_Work task_
The response should be the data again, identical in every line.

_Material to process_
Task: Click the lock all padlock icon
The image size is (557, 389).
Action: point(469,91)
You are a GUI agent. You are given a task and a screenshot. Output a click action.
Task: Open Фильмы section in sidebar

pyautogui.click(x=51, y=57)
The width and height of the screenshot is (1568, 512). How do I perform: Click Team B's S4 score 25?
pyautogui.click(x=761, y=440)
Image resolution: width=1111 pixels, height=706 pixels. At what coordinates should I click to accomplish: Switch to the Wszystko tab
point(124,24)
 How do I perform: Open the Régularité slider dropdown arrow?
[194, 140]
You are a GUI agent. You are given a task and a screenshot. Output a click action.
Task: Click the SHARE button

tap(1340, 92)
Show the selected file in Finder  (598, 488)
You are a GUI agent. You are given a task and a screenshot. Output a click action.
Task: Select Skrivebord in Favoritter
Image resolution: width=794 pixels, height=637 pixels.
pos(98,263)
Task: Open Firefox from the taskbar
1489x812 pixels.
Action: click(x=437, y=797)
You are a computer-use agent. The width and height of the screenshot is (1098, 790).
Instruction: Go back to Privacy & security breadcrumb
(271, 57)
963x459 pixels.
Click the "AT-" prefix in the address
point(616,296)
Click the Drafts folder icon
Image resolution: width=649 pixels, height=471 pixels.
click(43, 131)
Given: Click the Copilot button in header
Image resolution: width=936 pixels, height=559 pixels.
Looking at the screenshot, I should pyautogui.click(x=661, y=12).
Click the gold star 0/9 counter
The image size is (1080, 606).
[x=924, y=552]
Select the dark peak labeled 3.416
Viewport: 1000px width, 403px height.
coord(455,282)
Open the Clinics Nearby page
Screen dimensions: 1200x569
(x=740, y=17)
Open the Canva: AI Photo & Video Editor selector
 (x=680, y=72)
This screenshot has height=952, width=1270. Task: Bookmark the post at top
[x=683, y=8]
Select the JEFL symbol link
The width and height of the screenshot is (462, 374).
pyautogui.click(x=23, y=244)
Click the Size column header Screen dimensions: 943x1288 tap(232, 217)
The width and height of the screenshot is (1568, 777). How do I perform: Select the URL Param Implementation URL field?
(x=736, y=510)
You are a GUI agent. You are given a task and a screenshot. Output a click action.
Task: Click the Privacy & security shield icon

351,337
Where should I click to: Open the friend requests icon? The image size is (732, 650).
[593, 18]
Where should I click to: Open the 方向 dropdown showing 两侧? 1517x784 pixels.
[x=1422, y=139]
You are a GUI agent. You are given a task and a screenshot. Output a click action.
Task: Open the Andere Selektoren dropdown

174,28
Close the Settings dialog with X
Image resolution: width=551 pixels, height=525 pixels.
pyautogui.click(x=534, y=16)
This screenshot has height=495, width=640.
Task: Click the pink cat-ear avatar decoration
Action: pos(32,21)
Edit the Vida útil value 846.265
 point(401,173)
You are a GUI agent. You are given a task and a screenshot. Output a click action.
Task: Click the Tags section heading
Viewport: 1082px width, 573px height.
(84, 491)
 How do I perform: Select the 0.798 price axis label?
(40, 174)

_Problem solution_
Task: Click the lock all padlock icon
The image size is (557, 389).
Action: point(469,91)
You are a GUI agent. You are given a task and a screenshot. Output a click action.
Task: Open Фильмы section in sidebar

pyautogui.click(x=51, y=57)
The width and height of the screenshot is (1568, 512). How do I perform: Click Team B's S4 score 25?
pyautogui.click(x=761, y=440)
Image resolution: width=1111 pixels, height=706 pixels. At what coordinates should I click to accomplish: Switch to the Wszystko tab
point(124,24)
 How do I perform: Open the Régularité slider dropdown arrow?
[194, 140]
You are a GUI agent. You are given a task and a screenshot. Output a click action.
Task: Click the SHARE button

tap(1340, 92)
Show the selected file in Finder  (598, 488)
You are a GUI agent. You are given a task and a screenshot. Output a click action.
Task: Select Skrivebord in Favoritter
Image resolution: width=794 pixels, height=637 pixels.
pos(98,263)
Task: Open Firefox from the taskbar
1489x812 pixels.
Action: click(x=437, y=797)
You are a computer-use agent. The width and height of the screenshot is (1098, 790).
Instruction: Go back to Privacy & security breadcrumb
(271, 57)
963x459 pixels.
Click the "AT-" prefix in the address
point(616,296)
Click the Drafts folder icon
Image resolution: width=649 pixels, height=471 pixels.
click(43, 131)
Given: Click the Copilot button in header
Image resolution: width=936 pixels, height=559 pixels.
Looking at the screenshot, I should pyautogui.click(x=661, y=12).
Click the gold star 0/9 counter
The image size is (1080, 606).
[x=924, y=552]
Select the dark peak labeled 3.416
Viewport: 1000px width, 403px height.
coord(455,282)
Open the Clinics Nearby page
Screen dimensions: 1200x569
(x=740, y=17)
Open the Canva: AI Photo & Video Editor selector
 (x=680, y=72)
This screenshot has height=952, width=1270. Task: Bookmark the post at top
[x=683, y=8]
Select the JEFL symbol link
The width and height of the screenshot is (462, 374).
pyautogui.click(x=23, y=244)
Click the Size column header Screen dimensions: 943x1288 tap(232, 217)
The width and height of the screenshot is (1568, 777). How do I perform: Select the URL Param Implementation URL field?
(x=736, y=510)
You are a GUI agent. You are given a task and a screenshot. Output a click action.
Task: Click the Privacy & security shield icon

351,337
Where should I click to: Open the friend requests icon? The image size is (732, 650).
[593, 18]
Where should I click to: Open the 方向 dropdown showing 两侧? 1517x784 pixels.
[x=1422, y=139]
You are a GUI agent. You are given a task and a screenshot. Output a click action.
Task: Open the Andere Selektoren dropdown

174,28
Close the Settings dialog with X
Image resolution: width=551 pixels, height=525 pixels.
pyautogui.click(x=534, y=16)
This screenshot has height=495, width=640.
Task: Click the pink cat-ear avatar decoration
Action: pos(32,21)
Edit the Vida útil value 846.265
 point(401,173)
You are a GUI agent. You are given a task and a screenshot. Output a click action.
Task: Click the Tags section heading
Viewport: 1082px width, 573px height.
(84, 491)
 How do I perform: Select the 0.798 price axis label?
(40, 174)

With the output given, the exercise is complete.